- **What you will do**
In the entries below, count the lines that include the word "each" and reply with the number alone.

Stored records:

------------------------------------------------------------

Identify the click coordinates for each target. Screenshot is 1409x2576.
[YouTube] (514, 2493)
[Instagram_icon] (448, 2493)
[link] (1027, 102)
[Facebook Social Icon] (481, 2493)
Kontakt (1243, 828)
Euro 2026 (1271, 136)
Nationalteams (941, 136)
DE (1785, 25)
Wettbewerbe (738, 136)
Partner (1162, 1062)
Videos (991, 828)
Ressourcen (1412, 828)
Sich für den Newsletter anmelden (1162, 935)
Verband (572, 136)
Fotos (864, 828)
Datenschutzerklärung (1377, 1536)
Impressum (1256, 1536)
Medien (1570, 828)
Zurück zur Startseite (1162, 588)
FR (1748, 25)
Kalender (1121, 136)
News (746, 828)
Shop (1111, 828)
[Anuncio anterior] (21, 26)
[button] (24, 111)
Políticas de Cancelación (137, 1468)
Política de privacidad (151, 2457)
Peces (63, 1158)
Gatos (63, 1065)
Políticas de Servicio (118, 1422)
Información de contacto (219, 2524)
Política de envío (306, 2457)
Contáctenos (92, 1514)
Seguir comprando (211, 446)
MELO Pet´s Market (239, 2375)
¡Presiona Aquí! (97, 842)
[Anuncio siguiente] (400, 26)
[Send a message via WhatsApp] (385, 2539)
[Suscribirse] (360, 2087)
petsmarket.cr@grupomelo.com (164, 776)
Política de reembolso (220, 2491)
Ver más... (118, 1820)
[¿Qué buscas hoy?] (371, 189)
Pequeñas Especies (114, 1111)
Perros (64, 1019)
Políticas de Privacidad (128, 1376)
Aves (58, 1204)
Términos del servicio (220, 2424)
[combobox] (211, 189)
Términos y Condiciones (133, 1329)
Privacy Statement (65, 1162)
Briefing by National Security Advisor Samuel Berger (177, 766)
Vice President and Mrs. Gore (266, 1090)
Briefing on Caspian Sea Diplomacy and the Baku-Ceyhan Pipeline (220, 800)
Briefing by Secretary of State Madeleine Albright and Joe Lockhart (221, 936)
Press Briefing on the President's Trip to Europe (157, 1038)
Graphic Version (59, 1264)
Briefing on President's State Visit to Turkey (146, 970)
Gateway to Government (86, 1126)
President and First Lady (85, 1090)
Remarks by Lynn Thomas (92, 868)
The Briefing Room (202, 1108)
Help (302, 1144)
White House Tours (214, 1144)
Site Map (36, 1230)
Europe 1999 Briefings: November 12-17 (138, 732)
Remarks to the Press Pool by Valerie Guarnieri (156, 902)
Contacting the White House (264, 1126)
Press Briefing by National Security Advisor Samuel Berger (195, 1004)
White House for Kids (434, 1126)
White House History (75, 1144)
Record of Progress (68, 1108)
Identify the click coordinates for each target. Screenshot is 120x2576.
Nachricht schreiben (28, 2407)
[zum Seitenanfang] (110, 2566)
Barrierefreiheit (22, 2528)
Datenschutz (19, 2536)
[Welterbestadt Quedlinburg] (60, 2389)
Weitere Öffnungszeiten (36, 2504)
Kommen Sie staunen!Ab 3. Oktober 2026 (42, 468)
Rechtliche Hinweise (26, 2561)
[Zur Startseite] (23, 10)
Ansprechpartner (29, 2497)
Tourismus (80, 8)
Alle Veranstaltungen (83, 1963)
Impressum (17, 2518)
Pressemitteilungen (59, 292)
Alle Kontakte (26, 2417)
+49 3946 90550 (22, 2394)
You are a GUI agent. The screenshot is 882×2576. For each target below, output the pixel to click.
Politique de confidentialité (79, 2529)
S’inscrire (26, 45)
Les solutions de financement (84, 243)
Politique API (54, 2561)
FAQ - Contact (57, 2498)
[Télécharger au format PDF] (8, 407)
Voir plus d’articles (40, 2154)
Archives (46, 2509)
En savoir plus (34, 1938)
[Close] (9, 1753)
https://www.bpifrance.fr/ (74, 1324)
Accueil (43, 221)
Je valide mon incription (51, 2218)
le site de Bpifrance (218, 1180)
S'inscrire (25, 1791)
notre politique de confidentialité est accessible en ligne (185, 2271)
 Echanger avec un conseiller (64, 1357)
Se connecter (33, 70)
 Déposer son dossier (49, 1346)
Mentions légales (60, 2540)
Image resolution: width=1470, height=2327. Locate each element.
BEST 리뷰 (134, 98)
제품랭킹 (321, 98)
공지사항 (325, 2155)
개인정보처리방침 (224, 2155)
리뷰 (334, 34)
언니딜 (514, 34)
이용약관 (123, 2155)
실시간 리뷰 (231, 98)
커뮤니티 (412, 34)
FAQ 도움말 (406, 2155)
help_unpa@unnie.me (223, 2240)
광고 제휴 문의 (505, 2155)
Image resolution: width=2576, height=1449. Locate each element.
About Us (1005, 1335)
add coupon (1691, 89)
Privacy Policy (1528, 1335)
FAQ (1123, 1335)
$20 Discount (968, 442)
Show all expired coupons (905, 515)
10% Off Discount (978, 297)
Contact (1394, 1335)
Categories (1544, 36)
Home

------------------------------------------------------------

- **Result of the exercise**
5